We see here the comprehensive nature of grand strategy in proportioning all available means to all a nation’s objectives in matters of war and peace, or, as Robert Hickson might call them, a nation’s “war aims and peace aims.” What Colin Gray and B. H. Liddell Hart say here of a nation (or a “security community” such as NATO), we may apply mutatis mutandis to ourselves as Catholic Counterrevolutionaries.

II. What are our counterrevolutionary goals?

As avowed counterrevolutionaries, we have goals. Let me state a few of them:

  • Militating against unbelief in all its forms, including not only paganism and heresy, but also against two-thirds of the other so-called “three great monotheistic religions.”
  • Militating against the spirit of anti-Papal schism that became fixed in the year 1054.
  • Militating against the order of things that entered the world with the Outrage at Anagni in 1303, which was an ill omen for the unity of throne and altar that had defined Christendom in the Ages of Faith.
  • Militating against the unchristian excesses of the Renaissance, with its desired return to pagan Greek and Roman ideals of thinking and living, of jurisprudence and government, and its consequent marginalizing of the Catholic Religion from people’s daily lives and the ordering of society.
  • Militating against the heresies and social catastrophe wrought by the Protestant Revolt, improperly called a Reformation.
  • Militating against the sprit of the French Revolution of 1789 and the Russian Communist Revolution of 1917.
  • Now, all of what I said is quite “negative,” just as the counter- in counterrevolution is negative. What are our goals positively stated? What we positively affirm against all these negations is principally twofold: First, it is effective and salvific Ecclesial Communion for all — that is, a life of union with the Holy Trinity for everyone through membership in the Mystical Body of Christ, which is, the One, Holy, Catholic, and Apostolic Church, outside of which there is no salvation. Secondly, it is an authentic Christian Social Order that comes through the recognition of the Social Reign of Our Lord Jesus Christ — which is to say that the rights of Our Lord Jesus Christ the King are to be recognized by all civil societies. While distinct, these two goals are interconnected. In asserting these positive goals, we are effectively opposing all revolution in whatever form it may take: ecclesial, civil, social, moral, etc.

In summary, today’s Catholic counterrevolutionary does not simply seek to reestablish the pre-Revolutionary status quo — if by that status quo, we mean some social order predating France’s Revolution. No, today’s Catholic counterrevolutionary must seek to establish both himself and society according to God’s will. In so doing, he seeks to do his part to cooperate with the Trinity in answering these two petitions of the Lord’s Prayer: “Thy kingdom come. Thy will be done on earth as it is in Heaven.”

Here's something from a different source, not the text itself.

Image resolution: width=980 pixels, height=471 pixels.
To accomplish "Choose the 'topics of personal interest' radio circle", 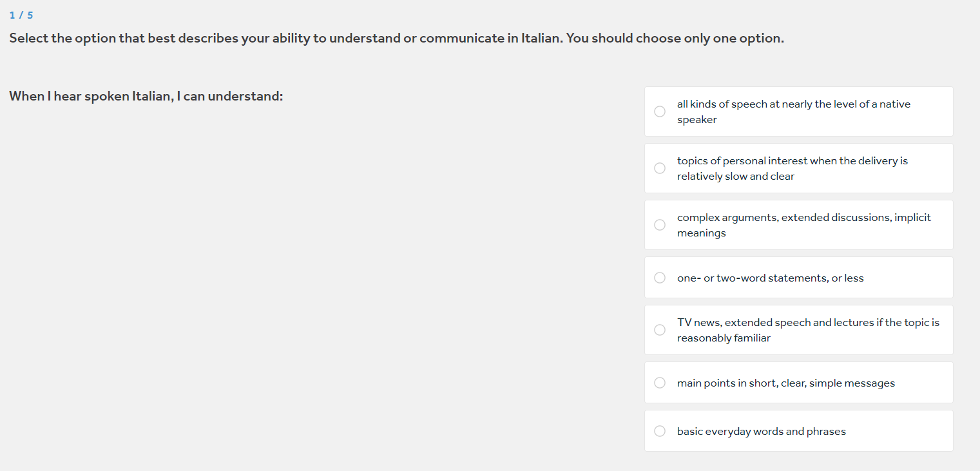I will pos(660,168).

To say that this is the program of a lifetime would be an understatement. It is a multi-generational goal that will only end when the Church Militant ceases to exist because it has been fully assumed into the Church Triumphant.

III. Why is Sanctity our Grand Strategy for these goals?

The French ultramontane thinker, Joseph de Maistre, said: “The Counter-Revolution will not be a reverse revolution, but the reverse of the Revolution.” Revolution corrodes order, whereas the Counterrevolution restores it. The revolutionary tears down, while the counterrevolutionary builds up. The revolutionary is a bully, a murderer; he hurls Molotov cocktails and terrorizes noncombatants. Counterrevolutionaries may not descend to such methods.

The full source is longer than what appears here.